*Invoerregels*.
════════════════

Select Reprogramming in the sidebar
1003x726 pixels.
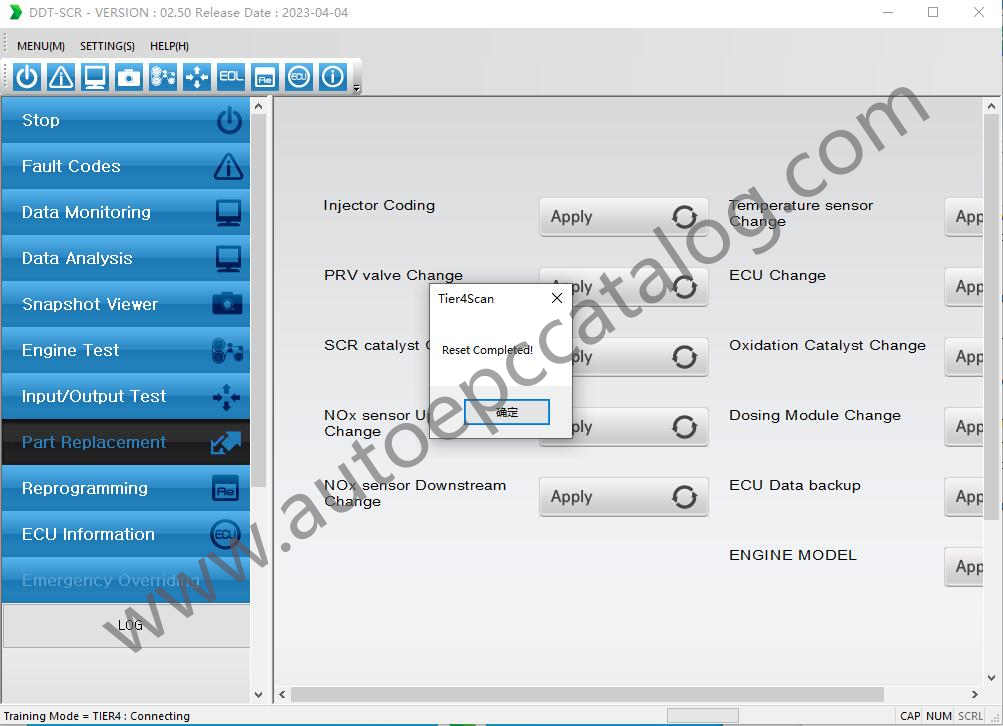126,489
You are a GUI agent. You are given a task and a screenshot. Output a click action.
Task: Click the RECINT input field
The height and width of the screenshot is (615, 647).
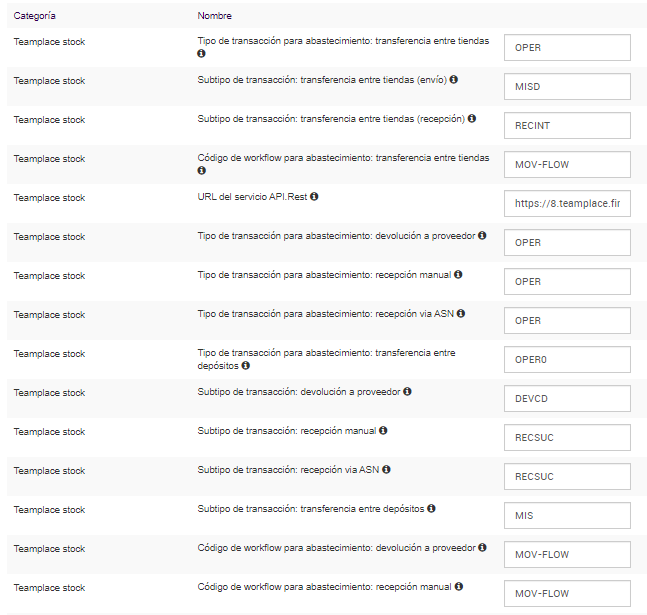[567, 126]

════════════════

*Opdracht*.
Wijzig de bovenstaande records door overal "screenshot" te vervangen door "schermafbeelding" en laat al het overige ongewijzigd. Geef alleen de tekst weer en laat de afbeeldingen weg.

*Uitgewerkte oplossing*.
Select Reprogramming in the sidebar
1003x726 pixels.
126,489
You are a GUI agent. You are given a task and a schermafbeelding. Output a click action.
Task: Click the RECINT input field
The height and width of the schermafbeelding is (615, 647).
[567, 126]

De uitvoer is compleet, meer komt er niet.